The appliance also supports multiple environments in a single repository, making it simple to manage differences between between development, staging and production environments.

Future blogs will explore some of these features such as the Slurm-driven reimaging. For now, let's look at the monitoring features in more detail. The appliance can deploy and automatically configure:

  • Prometheus node-exporters to gather information on hardware- and OS-level metrics, such as CPU/memory/network use.
  • A Prometheus server to scrape and store that data.
  • A MySQL server and the Slurm database daemon to provide enhanced Slurm accounting information.
  • OpenDistro's containerised ElasticSearch for archiving and retrieval of log files.
  • Containerised Kibana for visualisation and searching with ElasticSearch.
  • Containerised Filebeat to parse log files and ship to ElasticSearch.
  • Podman to manage these containers.
  • Tools to convert output from Slurm's sacct for ingestion into ElasticSearch.
  • Grafana to serve browser-based dashboards.

That's a complex software stack but to deploy it you just tell the appliance which host(s) should run it. This gives cluster users a Grafana dashboard displaying Slurm jobs:

Slurm job list dashboard showing 3 CP2K jobs

Clicking on a job shows a job-specific dashboard which aggregates metrics from all the nodes running the job, for example CPU and network usage as shown here:

Slurm job details dashboard showing timeseries for CPU load and network traffic

Moving on to the post-deployment tests, these have proved to be a useful tool for picking up issues, especially in combination with the monitoring. Getting an MPI environment working properly is often not straightforward, with potential for incompatilities between the selected compiler, MPI library, MPI launcher and scheduler integration and batch script options. The key here is that these tests deploy a "known-good" software stack using specific OpenHPC- and Intel- provided packages with pre-defined job options. These tests therefore both ensure the other aspects of the environment work as expected (hardware, operating system and network issues) and provide a working baseline MPI configuration to test alternative MPI configurations against.
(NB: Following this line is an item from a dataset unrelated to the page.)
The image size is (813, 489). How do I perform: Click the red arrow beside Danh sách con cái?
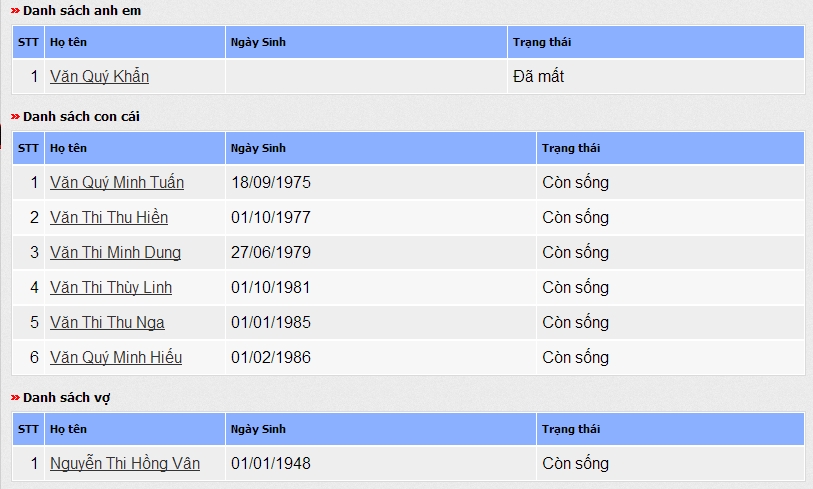click(x=16, y=117)
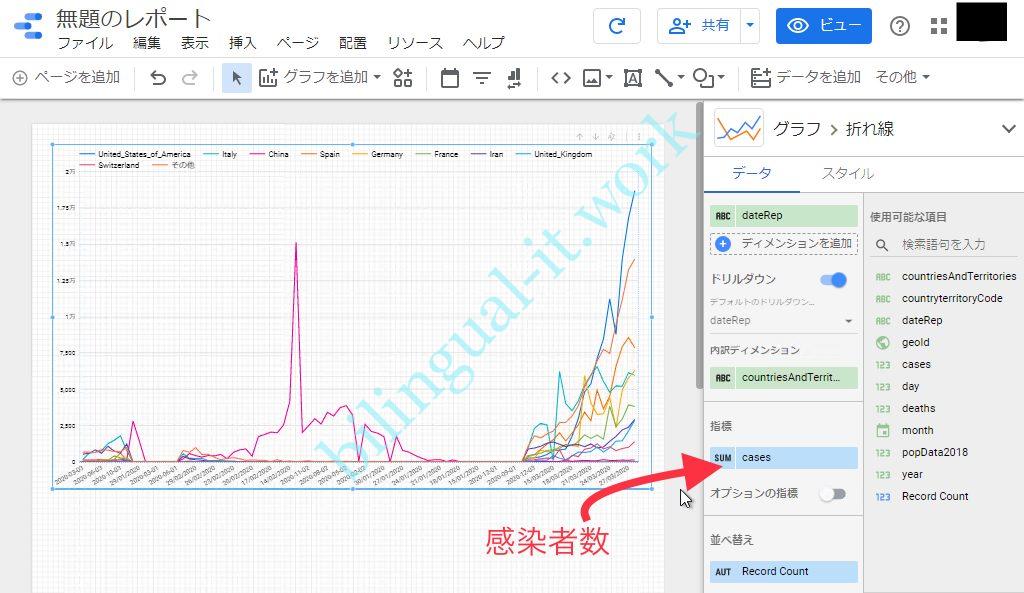This screenshot has height=593, width=1024.
Task: Click the ビュー button
Action: (823, 26)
Four tests are currently defined:

  • Intel MPI Benchmarks PingPong on two (scheduler-selected) nodes, providing a basic look at latency and bandwidth.

  • A "ping matrix" using a similar ping-pong style zero-size message latency test, but running on every pair-wise combination of nodes. As well as summary statistics this also generates a heat-map style table which exposes problems with specific links or switches. The results below are from a run using 224 nodes in four racks - differences between intra- and inter-rack latency are clearly visible.
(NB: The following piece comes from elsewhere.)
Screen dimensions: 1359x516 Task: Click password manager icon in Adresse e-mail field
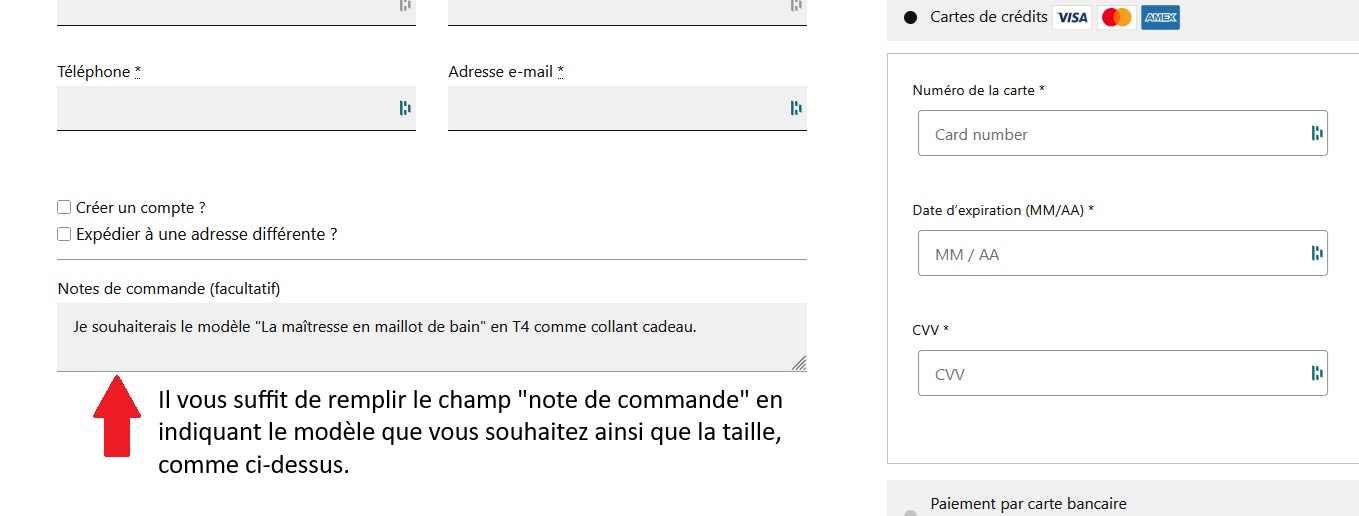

    Start of pair-wise latency test results with node IDs in first row and column and latency values in cells.

    Start of results (larger image).

    Overview of results showing blocks of colour from latency differences between/within racks.

    Larger extract (larger image).

  • High Performance Linpack (HPL) on every node individually, to show up "weak" nodes and provide a measure of single-node performance.

  • HPL using all nodes individually, to test the impact of inter-node communications.

Larger extract from ping matrix - fullsize image.

Many papers have been written on selecting optimal parameters for HPL but here only the processor-model-specific block size "NB" needs to be set, with selection of all other parameters being automated. The sustained use of all processor cores in these tests also provides quite a severe stress test for other aspects of the environment such as cooling.

Early versions of this Slurm appliance are in production now on various systems. We plan for it to gradually replace earlier client-specific codebases as we upgrade their Slurm clusters. Not only will this commonality make it possible for us to spend more time adding new features, it will make it much easier for us to bring fixes and new features to those deployments.